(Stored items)
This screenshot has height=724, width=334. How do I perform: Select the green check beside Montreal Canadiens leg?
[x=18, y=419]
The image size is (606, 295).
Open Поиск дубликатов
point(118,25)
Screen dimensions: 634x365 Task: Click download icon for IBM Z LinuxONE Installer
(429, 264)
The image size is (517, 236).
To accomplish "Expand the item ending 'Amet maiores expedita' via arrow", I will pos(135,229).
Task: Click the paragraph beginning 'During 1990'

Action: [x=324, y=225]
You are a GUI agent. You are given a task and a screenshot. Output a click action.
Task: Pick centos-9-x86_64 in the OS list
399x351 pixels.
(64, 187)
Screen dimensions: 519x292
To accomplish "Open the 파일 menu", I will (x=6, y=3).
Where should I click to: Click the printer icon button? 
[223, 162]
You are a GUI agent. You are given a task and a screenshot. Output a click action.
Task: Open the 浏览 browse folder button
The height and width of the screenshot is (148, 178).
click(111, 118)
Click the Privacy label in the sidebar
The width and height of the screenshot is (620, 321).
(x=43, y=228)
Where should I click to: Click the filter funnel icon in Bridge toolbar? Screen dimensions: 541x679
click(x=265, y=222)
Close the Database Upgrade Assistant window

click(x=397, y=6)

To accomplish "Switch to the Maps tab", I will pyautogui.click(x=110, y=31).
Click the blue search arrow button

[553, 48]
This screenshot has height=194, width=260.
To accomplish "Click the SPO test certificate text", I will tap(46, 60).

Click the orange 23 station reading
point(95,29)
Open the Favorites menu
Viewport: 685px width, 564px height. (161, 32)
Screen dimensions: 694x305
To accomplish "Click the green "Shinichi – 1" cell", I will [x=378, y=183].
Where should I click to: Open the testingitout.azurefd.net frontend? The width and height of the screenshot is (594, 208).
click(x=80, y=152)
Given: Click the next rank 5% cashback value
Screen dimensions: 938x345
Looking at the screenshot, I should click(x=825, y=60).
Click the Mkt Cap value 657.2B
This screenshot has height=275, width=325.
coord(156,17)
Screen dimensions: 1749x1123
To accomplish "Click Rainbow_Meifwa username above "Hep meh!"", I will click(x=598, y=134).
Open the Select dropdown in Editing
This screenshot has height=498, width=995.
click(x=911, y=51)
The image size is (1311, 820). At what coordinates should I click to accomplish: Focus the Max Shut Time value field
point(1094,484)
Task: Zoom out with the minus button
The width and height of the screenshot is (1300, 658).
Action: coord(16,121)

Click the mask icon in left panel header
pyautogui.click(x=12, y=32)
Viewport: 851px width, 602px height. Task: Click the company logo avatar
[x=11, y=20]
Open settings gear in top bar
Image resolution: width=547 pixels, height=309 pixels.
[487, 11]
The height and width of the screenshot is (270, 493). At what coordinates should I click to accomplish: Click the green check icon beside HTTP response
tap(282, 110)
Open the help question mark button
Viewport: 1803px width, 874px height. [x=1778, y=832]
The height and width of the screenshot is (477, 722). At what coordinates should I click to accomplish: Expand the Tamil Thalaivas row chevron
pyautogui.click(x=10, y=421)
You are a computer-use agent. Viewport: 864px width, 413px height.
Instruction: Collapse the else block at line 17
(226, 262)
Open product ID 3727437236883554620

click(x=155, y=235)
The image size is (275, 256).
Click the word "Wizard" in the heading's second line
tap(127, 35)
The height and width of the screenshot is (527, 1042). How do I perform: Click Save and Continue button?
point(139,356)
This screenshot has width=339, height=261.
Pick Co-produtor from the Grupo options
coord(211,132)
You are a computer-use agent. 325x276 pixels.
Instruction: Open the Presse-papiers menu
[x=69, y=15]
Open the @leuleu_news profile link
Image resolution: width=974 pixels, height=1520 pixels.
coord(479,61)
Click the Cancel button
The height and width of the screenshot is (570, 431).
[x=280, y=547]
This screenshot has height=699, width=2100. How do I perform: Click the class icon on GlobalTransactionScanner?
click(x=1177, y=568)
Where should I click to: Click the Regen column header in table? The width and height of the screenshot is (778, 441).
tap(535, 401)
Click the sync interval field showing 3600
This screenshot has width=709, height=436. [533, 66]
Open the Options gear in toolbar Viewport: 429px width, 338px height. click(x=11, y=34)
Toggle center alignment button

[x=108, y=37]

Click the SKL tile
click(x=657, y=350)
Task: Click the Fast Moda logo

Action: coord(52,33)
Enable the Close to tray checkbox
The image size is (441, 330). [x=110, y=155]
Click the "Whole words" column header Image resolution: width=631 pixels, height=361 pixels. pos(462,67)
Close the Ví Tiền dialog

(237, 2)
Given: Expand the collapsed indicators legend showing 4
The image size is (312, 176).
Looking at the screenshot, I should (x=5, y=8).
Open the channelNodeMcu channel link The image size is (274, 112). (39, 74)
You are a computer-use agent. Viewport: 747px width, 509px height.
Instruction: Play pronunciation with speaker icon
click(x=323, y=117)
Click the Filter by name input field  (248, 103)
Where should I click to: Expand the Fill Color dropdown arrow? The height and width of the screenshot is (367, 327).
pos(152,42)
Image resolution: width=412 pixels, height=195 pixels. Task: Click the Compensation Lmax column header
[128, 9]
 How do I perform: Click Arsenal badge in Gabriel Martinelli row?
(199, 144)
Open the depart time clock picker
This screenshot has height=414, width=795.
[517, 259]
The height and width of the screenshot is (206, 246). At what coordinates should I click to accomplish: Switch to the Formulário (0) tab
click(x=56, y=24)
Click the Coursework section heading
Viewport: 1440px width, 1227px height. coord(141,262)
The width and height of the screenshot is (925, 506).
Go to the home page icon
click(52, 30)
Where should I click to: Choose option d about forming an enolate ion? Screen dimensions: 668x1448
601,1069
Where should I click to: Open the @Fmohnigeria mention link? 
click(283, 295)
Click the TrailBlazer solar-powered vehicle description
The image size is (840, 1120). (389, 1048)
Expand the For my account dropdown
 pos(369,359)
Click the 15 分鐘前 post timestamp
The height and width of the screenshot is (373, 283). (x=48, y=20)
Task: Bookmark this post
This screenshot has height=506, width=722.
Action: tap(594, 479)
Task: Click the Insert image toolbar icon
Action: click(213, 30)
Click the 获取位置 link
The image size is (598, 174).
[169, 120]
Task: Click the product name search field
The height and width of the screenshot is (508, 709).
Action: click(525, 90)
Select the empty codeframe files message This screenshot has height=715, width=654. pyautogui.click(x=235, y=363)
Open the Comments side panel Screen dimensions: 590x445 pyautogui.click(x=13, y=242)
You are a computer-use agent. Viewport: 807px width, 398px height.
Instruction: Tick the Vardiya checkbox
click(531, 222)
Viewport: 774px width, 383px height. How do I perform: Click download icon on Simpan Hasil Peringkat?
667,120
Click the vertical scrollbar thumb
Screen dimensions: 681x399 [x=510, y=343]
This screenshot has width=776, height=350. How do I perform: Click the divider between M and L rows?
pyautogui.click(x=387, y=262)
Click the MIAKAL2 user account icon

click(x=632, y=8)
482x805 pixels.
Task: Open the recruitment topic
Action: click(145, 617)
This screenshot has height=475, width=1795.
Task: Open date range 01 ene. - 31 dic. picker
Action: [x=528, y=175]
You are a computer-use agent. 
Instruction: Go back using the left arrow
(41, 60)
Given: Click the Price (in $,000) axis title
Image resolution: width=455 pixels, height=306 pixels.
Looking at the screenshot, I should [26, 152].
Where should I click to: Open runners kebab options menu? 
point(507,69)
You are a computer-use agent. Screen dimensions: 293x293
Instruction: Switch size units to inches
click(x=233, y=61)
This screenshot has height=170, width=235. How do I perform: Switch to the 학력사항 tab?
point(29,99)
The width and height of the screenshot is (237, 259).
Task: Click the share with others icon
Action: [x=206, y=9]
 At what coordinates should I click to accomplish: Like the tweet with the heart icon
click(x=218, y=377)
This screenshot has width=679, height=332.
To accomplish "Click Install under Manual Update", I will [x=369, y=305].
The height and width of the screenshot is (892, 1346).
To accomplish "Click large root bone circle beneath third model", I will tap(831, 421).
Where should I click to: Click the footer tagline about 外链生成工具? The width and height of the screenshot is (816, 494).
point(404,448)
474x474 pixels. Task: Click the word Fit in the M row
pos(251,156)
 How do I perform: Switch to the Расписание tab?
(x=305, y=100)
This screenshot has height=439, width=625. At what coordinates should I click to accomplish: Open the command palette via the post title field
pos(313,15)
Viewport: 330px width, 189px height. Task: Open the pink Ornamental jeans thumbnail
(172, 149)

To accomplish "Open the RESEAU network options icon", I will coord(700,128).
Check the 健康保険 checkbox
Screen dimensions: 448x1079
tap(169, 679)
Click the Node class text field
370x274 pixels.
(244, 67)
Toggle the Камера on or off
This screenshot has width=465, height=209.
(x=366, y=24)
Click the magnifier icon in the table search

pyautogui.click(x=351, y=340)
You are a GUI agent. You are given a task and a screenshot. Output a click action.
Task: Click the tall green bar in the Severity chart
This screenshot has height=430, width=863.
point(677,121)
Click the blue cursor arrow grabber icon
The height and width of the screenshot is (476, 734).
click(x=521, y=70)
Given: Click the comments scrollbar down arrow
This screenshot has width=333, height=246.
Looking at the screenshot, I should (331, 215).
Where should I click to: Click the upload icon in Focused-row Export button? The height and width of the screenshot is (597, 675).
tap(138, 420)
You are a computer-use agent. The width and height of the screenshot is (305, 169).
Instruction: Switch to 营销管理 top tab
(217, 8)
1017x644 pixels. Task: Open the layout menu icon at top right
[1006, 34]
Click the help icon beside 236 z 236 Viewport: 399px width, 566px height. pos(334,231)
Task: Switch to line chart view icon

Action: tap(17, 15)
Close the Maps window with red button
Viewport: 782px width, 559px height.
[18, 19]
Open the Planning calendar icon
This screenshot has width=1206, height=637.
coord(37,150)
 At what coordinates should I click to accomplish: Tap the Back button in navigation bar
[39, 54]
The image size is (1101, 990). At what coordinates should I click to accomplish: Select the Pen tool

■ WHAT IS REQUIRED: Go through the records and copy each line with "computer" in it.

■ WORKED SOLUTION:
You are a computer-use agent. Viewport: 864px width, 413px height.
You are a computer-use agent. 325x276 pixels.
You are a computer-use agent. Viewport: 747px width, 509px height.
You are a computer-use agent. Viewport: 807px width, 398px height.
You are a computer-use agent. 
You are a computer-use agent. Screen dimensions: 293x293
You are a computer-use agent. The width and height of the screenshot is (305, 169).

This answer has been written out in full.